国際秩序を法と正義の名の下に外交方針とするのであれば、相手にその姿勢を求める以上は、今回は無条件で従わざるを得ない。

そもそも、今回の裁判と判決は、南極海(南氷洋)に限ったモノである。
よく、捕鯨は我が国の文化であり、食文化であると主張される。
確かに、我が国では江戸時代以前から捕鯨の文化が有り、その伝統は、鯨肉食から人形浄瑠璃の人形の部品まで余す処無く使い切ると云うモノであった。
しかし、江戸時代までの捕鯨は日本近海でのみ行われていたものであり、南極海で捕鯨を行なう様になったのは極最近である。
本来の我が国の伝統文化を大事にし、尚且つ国際法に基づく国際秩序を重んじるのであれば、今回の判決は無条件に受け入れるべきなのかも知れない。


二つ目の選択肢は、規模の縮小等で引き続き捕鯨を続ける道を選択する事。
今回の判決では、あくまで
「このままの形での調査捕鯨は認められない」
と云う物であった。
実際、我が国は2005年以後、それまでの調査捕鯨での捕獲頭数400頭を800頭と倍増した。しかも、捕獲する種類も1種類から3種類に増やしている。
判決では、その数の増量の根拠が説明不足で認められない、と云う物であった。
しかし、豪州側が主張した「殺す必要はない筈」については、鯨を殺す事自体は条約違反ではないと云う内容であった。
つまり、この判決文を厳密に解釈すれば、現状の規模では認められないが規模を縮小すれば認められる範囲である、とも解釈出来る。
従って、規模を縮小する事で、判決違反では無いと強弁する事も可能ではあるかも知れない。

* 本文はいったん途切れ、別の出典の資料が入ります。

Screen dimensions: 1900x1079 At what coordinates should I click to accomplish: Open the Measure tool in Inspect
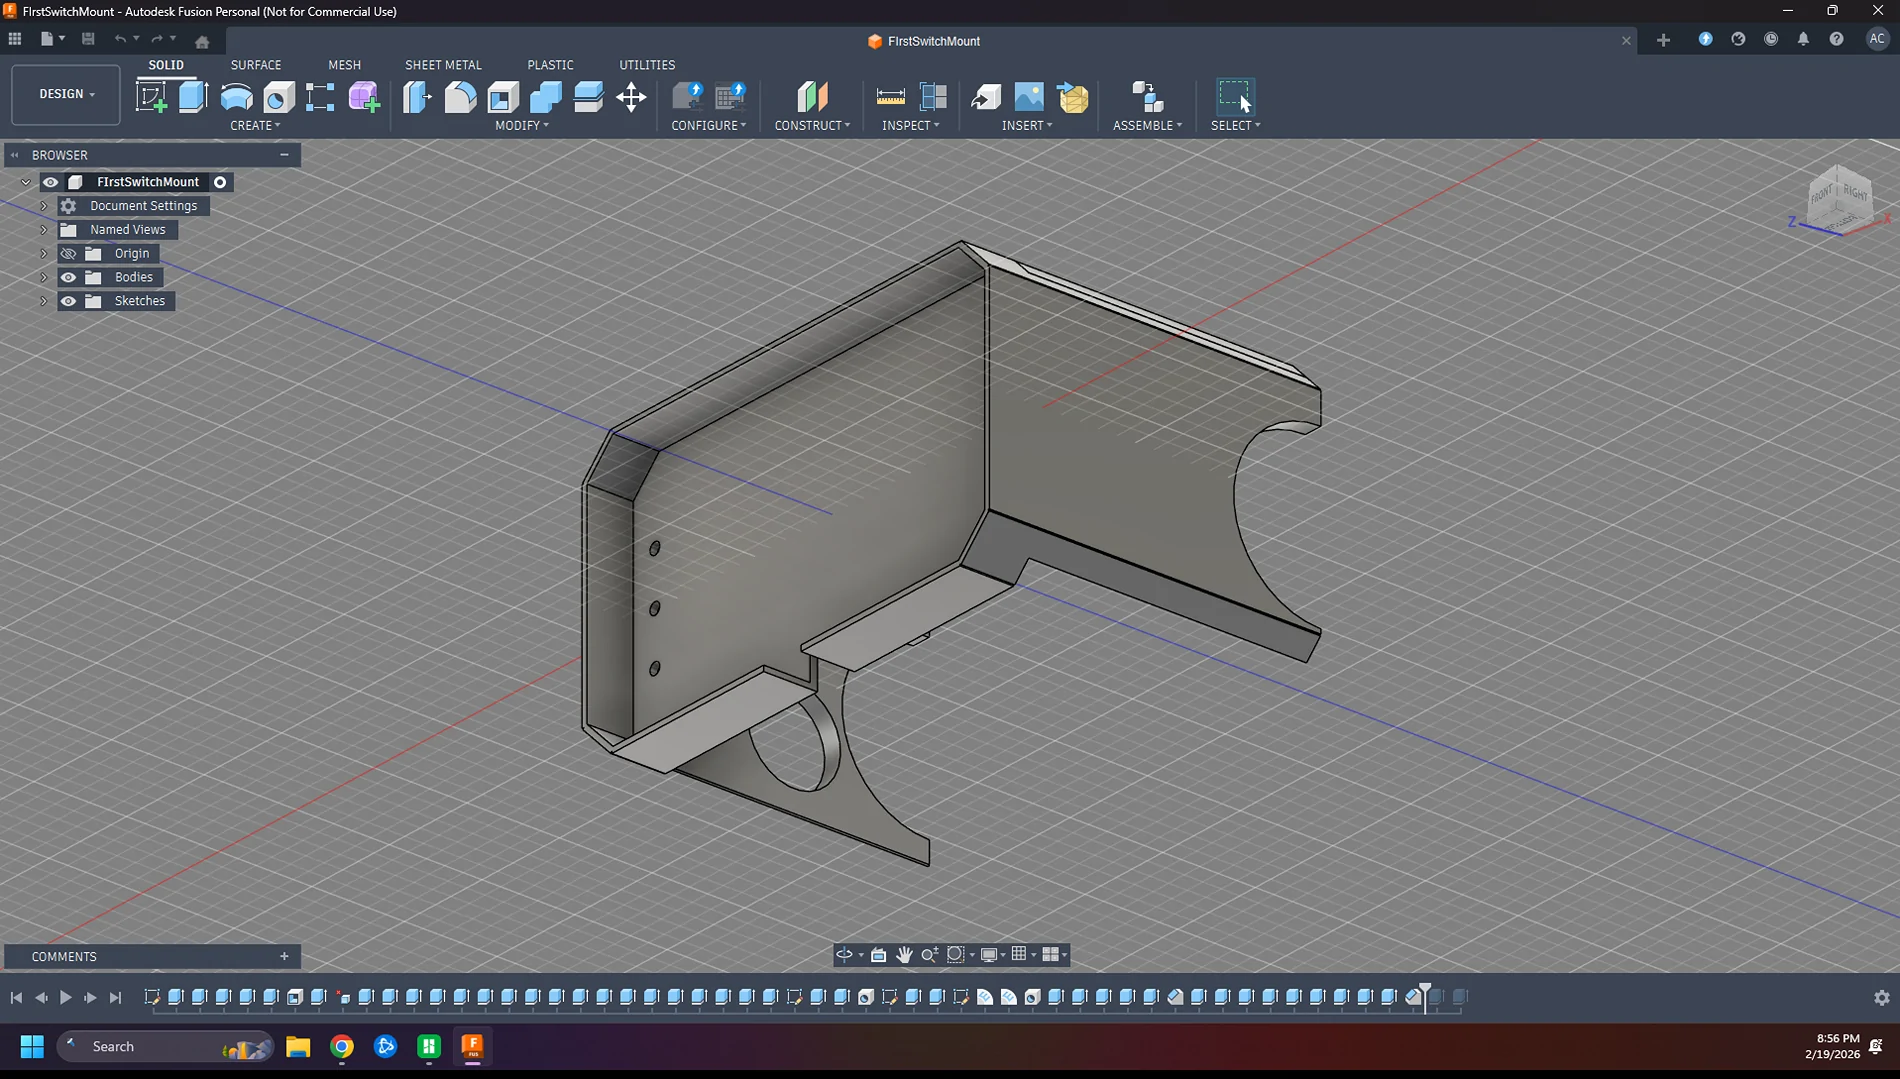890,97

国際司法裁判所の判決に従い、北西太平洋での調査捕鯨は引き続き現状を維持し、尚且つ南極海での捕鯨も続ける事で捕鯨頭数を最大限確保する事を優先して考えれば、この選択肢しか無い。
但し、この場合、判決文内容を巡って豪州を始めとする反捕鯨国との係争が再燃する可能性は大きいだろう。


三つ目の選択肢は、IWC(国際捕鯨委員会)からの脱退である。
現状、カナダやアイスランド、フィリピン、インドネシアなどがIWCに加盟せず、従ってIWCの規定に縛られる事無く商業捕鯨を行なっている。カナダやアイスランドはIWCからの脱退国である。
我が国も、これらの国に倣ってIWCを脱退し、その縛りから解放されて、伝統文化の保護と継承を行えば良いのである。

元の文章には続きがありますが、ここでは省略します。